==== SOURCE RECORDS ====

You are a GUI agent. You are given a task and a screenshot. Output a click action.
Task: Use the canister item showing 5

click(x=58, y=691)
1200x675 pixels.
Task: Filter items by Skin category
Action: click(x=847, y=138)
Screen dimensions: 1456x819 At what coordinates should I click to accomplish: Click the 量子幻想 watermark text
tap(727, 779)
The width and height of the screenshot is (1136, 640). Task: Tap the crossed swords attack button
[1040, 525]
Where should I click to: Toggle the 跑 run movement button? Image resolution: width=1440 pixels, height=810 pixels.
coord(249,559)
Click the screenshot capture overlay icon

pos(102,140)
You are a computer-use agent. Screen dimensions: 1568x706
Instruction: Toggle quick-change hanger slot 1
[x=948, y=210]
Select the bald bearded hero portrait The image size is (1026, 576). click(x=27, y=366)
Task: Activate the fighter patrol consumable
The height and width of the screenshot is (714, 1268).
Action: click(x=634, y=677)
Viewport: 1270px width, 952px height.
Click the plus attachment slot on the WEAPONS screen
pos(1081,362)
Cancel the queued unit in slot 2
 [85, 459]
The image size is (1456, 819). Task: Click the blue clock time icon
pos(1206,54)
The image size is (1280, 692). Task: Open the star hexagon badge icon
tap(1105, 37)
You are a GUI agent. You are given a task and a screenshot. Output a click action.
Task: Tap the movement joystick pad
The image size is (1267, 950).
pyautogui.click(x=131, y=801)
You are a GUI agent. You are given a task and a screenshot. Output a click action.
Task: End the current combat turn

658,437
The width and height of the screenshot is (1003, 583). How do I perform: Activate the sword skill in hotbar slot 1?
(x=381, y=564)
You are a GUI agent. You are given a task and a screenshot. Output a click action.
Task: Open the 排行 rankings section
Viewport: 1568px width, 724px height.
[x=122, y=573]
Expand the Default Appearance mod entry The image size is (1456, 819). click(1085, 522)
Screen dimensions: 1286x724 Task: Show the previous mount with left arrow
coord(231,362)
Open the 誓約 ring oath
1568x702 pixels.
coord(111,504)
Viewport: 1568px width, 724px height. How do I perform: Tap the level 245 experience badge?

====

**STATED TASK**
Rewrite the records in the part that opens with the line containing "The width and height of the screenshot is (1136, 640)." and closes with the line containing "tap(1105, 37)", both of those lines included, keeping the requests as they are and adding 70 to every coordinate number in the answers; reproduce only this part.

**CORRECT ANSWER**
The width and height of the screenshot is (1136, 640). Task: Tap the crossed swords attack button
[1110, 595]
Where should I click to: Toggle the 跑 run movement button? Image resolution: width=1440 pixels, height=810 pixels.
coord(319,629)
Click the screenshot capture overlay icon

pos(172,210)
You are a computer-use agent. Screen dimensions: 1568x706
Instruction: Toggle quick-change hanger slot 1
[x=1018, y=280]
Select the bald bearded hero portrait The image size is (1026, 576). click(x=97, y=436)
Task: Activate the fighter patrol consumable
The height and width of the screenshot is (714, 1268).
Action: click(x=704, y=747)
Viewport: 1270px width, 952px height.
Click the plus attachment slot on the WEAPONS screen
pos(1151,432)
Cancel the queued unit in slot 2
 [155, 529]
The image size is (1456, 819). Task: Click the blue clock time icon
pos(1276,124)
The image size is (1280, 692). Task: Open the star hexagon badge icon
tap(1175, 107)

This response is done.